» TASK BRIEF
Rewrite each line from the one containing "The height and" through the end of the items, requests included. Multiply every click coordinate in the answers by 0.25, rounding to whole numbers with halves rounded up, and leave the requests unchanged.

◇ ◇ ◇

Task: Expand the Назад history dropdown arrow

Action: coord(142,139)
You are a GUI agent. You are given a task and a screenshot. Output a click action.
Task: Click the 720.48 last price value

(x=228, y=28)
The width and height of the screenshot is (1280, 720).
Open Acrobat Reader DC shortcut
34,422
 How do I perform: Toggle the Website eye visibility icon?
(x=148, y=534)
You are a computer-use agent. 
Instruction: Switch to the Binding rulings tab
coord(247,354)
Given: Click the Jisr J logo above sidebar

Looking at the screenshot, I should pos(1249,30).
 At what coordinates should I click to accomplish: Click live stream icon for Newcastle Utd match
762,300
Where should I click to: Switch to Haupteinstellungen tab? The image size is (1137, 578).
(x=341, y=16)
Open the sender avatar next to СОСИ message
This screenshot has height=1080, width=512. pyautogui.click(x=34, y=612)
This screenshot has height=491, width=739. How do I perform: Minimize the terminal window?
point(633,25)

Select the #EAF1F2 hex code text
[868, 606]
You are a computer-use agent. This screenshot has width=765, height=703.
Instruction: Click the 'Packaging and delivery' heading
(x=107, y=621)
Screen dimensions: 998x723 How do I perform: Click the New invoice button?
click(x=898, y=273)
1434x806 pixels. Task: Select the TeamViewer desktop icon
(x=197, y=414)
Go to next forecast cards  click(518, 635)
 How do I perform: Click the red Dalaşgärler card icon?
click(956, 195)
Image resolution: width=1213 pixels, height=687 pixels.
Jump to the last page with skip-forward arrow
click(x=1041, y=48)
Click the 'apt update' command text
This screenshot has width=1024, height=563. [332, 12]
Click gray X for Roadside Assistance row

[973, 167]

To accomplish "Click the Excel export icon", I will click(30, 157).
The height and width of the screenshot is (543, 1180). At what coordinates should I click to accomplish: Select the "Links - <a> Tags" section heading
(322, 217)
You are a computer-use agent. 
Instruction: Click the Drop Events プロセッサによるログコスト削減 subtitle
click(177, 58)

◇ ◇ ◇

» EXPECTED ANSWER
The height and width of the screenshot is (543, 1180). At what coordinates should I click to accomplish: Select the "Links - <a> Tags" section heading
(81, 54)
You are a computer-use agent. 
Instruction: Click the Drop Events プロセッサによるログコスト削減 subtitle
click(44, 15)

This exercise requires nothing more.